Utility of cervical sympathetic block in treating post-traumatic stress disorder in multiple cohorts: A retrospective analysis


Advocate Illinois Masonic Pain Management Center, Advocate Illinois Masonic Medical Center


Background: Post-traumatic stress disorder (PTSD) is a prevalent and debilitating condition in the United States. Success rates for evidence-based therapies are inconsistent, and many suffer in silence due to the stigmata associated with seeking traditional mental health care. This has led clinicians to explore new therapeutic options, with cervical sympathetic blockade (CSB), performed at the stellate and/or superior cervical ganglion levels, recently emerging as a promising treatment option. Rapid therapeutic onset, improved compliance, and high clinical efficacy rates have made this an attractive approach for both providers and patients. However, to date, CSB as a treatment of PTSD has primarily been used in male patients with military-related trauma.

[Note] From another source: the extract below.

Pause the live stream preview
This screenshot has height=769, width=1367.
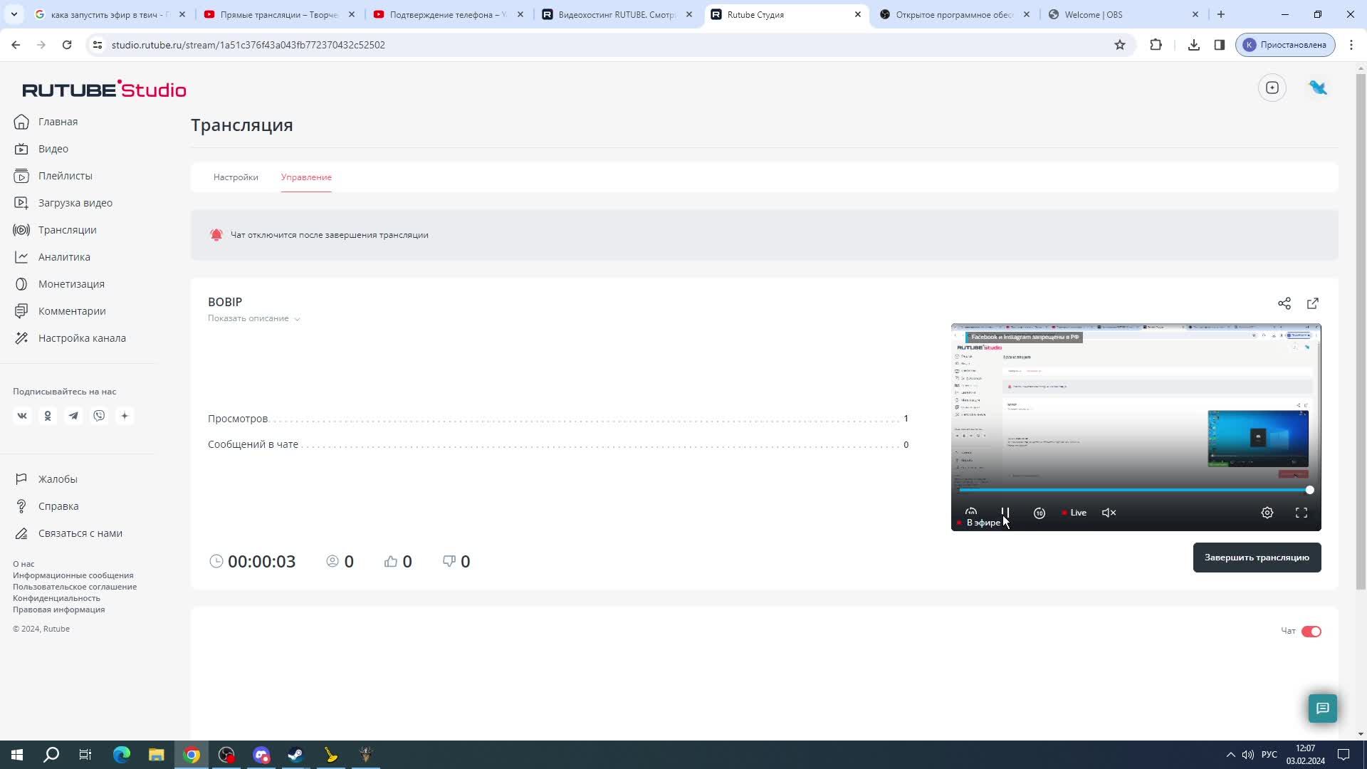(1005, 513)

Objective: To evaluate the efficacy of CSB as a treatment option for PTSD in both genders and multiple etiologies of psychological trauma.

Study design: Retrospective cohort study.

Setting: An established anesthesia pain clinic in Chicago, IL, USA.

Methods: Following retroactive IRB approval, 484 consecutive cases of patients diagnosed with PTSD and treated with CSB, performed by a single provider (December 2016 - February 2020) were analyzed. The primary outcome measurement was the PTSD Checklist Score version DSM IV (PCL-4). Patient demographic and clinical information collected included age, gender, type of trauma leading to PTSD, history of suicidal attempts, and psychiatric medication use.

Results: After exclusion of cases due to missing data points, 327 patients were included in the final statistical analysis, having completed both PCL-4 pre and post CSB, between 7- and 30-days post-intervention. The patient population included military men (n = 97), civilian men (n = 85), military women (n = 13) and civilian women (n = 132). We identified 21 types of self-reported trauma leading to PTSD. Average decrease in PCL score for men and women was 28.59 and 29.2, respectively. Statistical analysis of the male population with a military background showed a significantly greater change in corresponding PCL scores than civilians (PCL-M change = -31.83 vs PCL-C change = -24.89). Likewise, women who had a military background had a significantly greater reduction in PCL score than civilians (39.15 vs 28.23). Statistically significant improvements in PTSD symptoms were noted independent of the causative trauma type, gender, age greater than 20, previous suicide attempts, or use of prescription medications for PTSD. Among the 21 types of reported trauma, 19 types reached statistical significance.

Limitations: Limitations include the limited scope of observation giving exclusive focus on pre- and post-PCL data, the limited duration of observation, the self-reported nature of the patient-provided data, and the provision of treatment by a single physician.

Conclusion: CSB seems to be an effective treatment for PTSD symptoms irrespective of gender, trauma type, PTSD-related drug use, suicide attempt, or age.